Un francobollo della «United States Postal Service» dell’ottobre 1994, raffigurante una Madonna con il bambino, commemorava per la prima volta una pittura di un'artista donna, la bolognese Elisabetta Sirani (1638-1665). La tela, dipinta nel 1663 fa parte della collezione del «National Museum of Women in the Arts» di Washington D.C. Nello stesso anno, un cratere del diametro di 28 km sul pianeta Venere è stato battezzato con il suo nome. L'opera Virgin with Child rappresenta una Madonna come madre particolarmente umana verso il bambino che tiene in braccio. Il piccolo Gesù la guarda con amore e tenerezza porgendole una corona di fiori sul capo inturbantato, alla moda seicentesca delle donne bolognesi. Il quadro è uno fra le numerose immagini devozionali, più di cento, dipinte da Elisabetta Sirani, solitamente realizzate su commissione di privati.

(Elisabetta Sirani in atto di ritrarre il padre - incisione ottocentesca di Luigi Martelli ricavata da un autoritratto esistente nell'allora Galleria Hercolani di Bologna)

Trovarsi oggi in contemplazione di fronte alle sue tele, stampe, disegni o acquerelli lascia meravigliati per la grazia dei tratti di pennello, per la bellezza dei soggetti e per la fine armonia di chiaroscuri che l'artista bolognese esprime con un proprio stile e con un talento geniale.

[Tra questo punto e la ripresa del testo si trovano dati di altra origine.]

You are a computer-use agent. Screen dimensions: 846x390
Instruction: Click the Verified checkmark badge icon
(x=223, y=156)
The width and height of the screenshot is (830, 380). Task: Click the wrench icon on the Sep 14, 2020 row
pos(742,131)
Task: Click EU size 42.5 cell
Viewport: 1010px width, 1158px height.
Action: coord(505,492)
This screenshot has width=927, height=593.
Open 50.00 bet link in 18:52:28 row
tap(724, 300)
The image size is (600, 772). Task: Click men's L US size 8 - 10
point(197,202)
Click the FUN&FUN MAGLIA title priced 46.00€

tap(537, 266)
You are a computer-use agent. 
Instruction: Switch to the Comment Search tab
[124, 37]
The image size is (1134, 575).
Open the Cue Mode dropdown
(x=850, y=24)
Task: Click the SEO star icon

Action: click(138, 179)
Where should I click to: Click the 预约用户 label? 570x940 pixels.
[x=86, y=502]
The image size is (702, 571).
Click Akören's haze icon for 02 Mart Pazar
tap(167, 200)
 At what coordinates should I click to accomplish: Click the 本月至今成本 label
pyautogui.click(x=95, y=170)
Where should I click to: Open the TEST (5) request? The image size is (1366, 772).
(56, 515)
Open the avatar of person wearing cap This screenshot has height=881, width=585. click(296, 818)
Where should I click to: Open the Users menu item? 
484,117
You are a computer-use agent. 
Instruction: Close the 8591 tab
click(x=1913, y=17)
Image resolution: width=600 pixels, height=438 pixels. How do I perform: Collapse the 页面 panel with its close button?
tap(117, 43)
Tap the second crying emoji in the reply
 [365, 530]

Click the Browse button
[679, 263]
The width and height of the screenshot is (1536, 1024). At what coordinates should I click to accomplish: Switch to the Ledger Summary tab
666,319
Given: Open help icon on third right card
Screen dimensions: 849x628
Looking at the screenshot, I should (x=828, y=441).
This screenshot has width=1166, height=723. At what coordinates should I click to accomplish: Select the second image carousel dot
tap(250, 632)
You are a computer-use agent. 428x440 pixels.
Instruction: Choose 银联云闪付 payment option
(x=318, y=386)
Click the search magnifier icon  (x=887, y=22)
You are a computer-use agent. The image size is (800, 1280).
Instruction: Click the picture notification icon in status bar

1Molteplici sono gli studi, le ricerche e le mostre – tutte dedicate alla carriera brillante di Elisabetta Sirani. Soprannominata «il miglior pennello di Bologna» dai suoi contemporanei, «Maestra» e imprenditrice, ecco una donna vissuta nel Seicento che ha fatto storia nell'ambito artistico. Fondò nel 1660 la prima Accademia di Disegno per donne fuori da un convento, promuovendo un nuovo modello didattico che infrangeva quello tradizionale. Nel 1663 la pittrice si incaricò di gestire la bottega-studio della famiglia Sirani come Capo-maestro, portando avanti tutte le opere del padre malato e mantenendo con i compensi ricevuti apprendisti e assistenti. Anche se scomparsa prematuramente a soli 27 anni, per ulcera perforata oppure per avvelenamento, secondo il mito, Elisabetta Sirani ha istituito di fatto la professione della donna pittrice.
Il Museo Civico Archeologico di Bologna ha celebrato la sua «pittrice eroina» in una prima antologica fra il 2004 e il 2005, con 80 opere esposte, raccolte anche in un catalogo a cura di Jandraka Bentini e Vera Fortunati. Figlia d'arte del pittore e accademico Gian Andrea Sirani, discepolo prediletto del grande Guido Reni, Elisabetta si affermò come artista di fama già durante la sua breve vita. Artista nella Bologna della Controriforma, sede della prima università europea fondata nel 1088, e seconda città importante dello Stato Pontificio.
Le Gallerie degli Uffizi di Firenze hanno ospitato nel 2012 una mostra dal titolo, ispirato al suo primo biografo Carlo Cesare Malvasia (Bologna 1616-1693): «Dipingere e disegnare da gran maestro: il talento di Elisabetta Sirani». Malvasia era amico della famiglia Sirani, di cui frequentava la bottega, e intuì la particolare destrezza e il talento di Elisabetta fin da quando era bambina, così incoraggiò il padre a addestrarla. Nella sua Felsina Pittrice (1678), Malvasia dedicò numerose pagine alla giovane virtuosa senza risparmiarle elogi e ammirazione. Attraverso una trentina di opere, l'itinerario espositivo degli Uffizi ha fatto emergere la professionalità dell'artista bolognese, conducendo il visitatore a mettere a confronto disegni, dipinti e stampe di alto livello. Sul sito del museo fiorentino è consultabile un'esposizione online di questa mostra grafica, realizzata nell'ambito del progetto Euploos. (vedi qui)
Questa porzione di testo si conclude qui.